En general, nuestros hallazgos concuerdan con los de otros estudios que sugieren que el extracto de B. orellana posee actividad antimicrobiana 17 - 19 , 28 , 30. Un punto fuerte importante de este estudio in vitro es la evaluación de la actividad antimicrobiana del extracto frente a bacterias anaerobias representativas causantes de la VB y frente a bacterias representativas de la biota vaginal sana. Nuestros hallazgos pueden apoyar la ampliación y la innovación de la investigación para el desarrollo de posibles opciones terapéuticas. Sin embargo, también es importante tener en cuenta las limitaciones de este estudio in vitro. Hay múltiples fitoquímicos presentes en B. orellana, incluyendo flavonoides, polifenoles, taninos, quinonas, terpenoides y alcaloides que a través de procesos complejos ejercen actividad antimicrobiana 19. En este estudio preliminar no hemos caracterizado los compuestos fitoquímicos ni sus concentraciones; por lo tanto, no hemos podido establecer ni aislar la actividad antimicrobiana individual de cada componente del extracto frente a los aislados bacterianos estudiados. Además, es razonable suponer que la actividad antimicrobiana descrita no pueda extrapolarse a todas las especies de B. orellana, dadas las posibles diferencias intrínsecas entre ellas y las diferencias entre las formas de cultivo.
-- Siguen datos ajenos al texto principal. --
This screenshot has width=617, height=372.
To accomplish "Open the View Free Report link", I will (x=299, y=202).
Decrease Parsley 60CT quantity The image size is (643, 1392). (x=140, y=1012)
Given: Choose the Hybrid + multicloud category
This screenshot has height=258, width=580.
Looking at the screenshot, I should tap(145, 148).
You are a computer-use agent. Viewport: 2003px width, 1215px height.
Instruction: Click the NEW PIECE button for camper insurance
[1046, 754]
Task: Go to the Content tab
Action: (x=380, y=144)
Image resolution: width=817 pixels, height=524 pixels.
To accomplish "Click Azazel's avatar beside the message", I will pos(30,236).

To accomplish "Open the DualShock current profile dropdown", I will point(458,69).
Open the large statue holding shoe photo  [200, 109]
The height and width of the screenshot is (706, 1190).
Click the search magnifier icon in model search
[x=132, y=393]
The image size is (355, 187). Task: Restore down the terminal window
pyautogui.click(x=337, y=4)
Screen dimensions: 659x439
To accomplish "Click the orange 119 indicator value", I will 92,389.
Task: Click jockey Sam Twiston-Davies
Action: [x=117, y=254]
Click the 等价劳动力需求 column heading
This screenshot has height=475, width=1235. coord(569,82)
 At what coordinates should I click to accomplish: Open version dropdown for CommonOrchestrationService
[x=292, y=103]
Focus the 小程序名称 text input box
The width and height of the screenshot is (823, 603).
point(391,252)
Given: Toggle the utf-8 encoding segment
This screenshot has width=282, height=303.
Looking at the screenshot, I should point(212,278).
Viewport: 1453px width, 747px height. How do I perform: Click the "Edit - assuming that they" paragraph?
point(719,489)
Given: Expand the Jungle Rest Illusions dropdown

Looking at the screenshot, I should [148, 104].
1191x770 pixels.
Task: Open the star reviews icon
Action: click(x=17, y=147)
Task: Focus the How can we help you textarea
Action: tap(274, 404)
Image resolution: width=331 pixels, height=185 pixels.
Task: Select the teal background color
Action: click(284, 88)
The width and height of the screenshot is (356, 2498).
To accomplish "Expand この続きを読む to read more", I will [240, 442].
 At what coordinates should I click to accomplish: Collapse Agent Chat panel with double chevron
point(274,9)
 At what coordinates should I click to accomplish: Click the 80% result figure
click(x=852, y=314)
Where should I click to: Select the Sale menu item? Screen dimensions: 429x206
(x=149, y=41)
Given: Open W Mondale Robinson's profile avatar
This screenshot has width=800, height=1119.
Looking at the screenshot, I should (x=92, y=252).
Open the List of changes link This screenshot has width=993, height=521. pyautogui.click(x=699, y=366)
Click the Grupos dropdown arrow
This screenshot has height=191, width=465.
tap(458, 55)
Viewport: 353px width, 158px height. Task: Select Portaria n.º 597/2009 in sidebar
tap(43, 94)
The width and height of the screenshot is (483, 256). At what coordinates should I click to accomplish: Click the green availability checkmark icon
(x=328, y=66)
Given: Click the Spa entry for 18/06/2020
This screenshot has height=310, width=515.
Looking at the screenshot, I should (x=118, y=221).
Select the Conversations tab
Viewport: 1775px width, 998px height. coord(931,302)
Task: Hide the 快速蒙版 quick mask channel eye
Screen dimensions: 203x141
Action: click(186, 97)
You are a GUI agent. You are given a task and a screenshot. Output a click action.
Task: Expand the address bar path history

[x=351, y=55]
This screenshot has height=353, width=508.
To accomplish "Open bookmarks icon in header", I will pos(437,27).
En resumen, nuestros experimentos in vitro sugieren que el extracto de B. orellana podría ser una fuente de compuestos antimicrobianos con una elevada actividad antimicrobiana selectiva contra la mayoría de las bacterias anaerobias asociadas a la VB, y con una actividad reducida contra las bacterias protectoras que se encuentran en la mucosa vaginal sana. Se necesitan más investigaciones para identificar el compuesto o los compuestos específicos con actividad antimicrobiana, para luego validar la actividad diferencial preliminarmente descrita aquí utilizando un diseño de estudio más riguroso y complejo.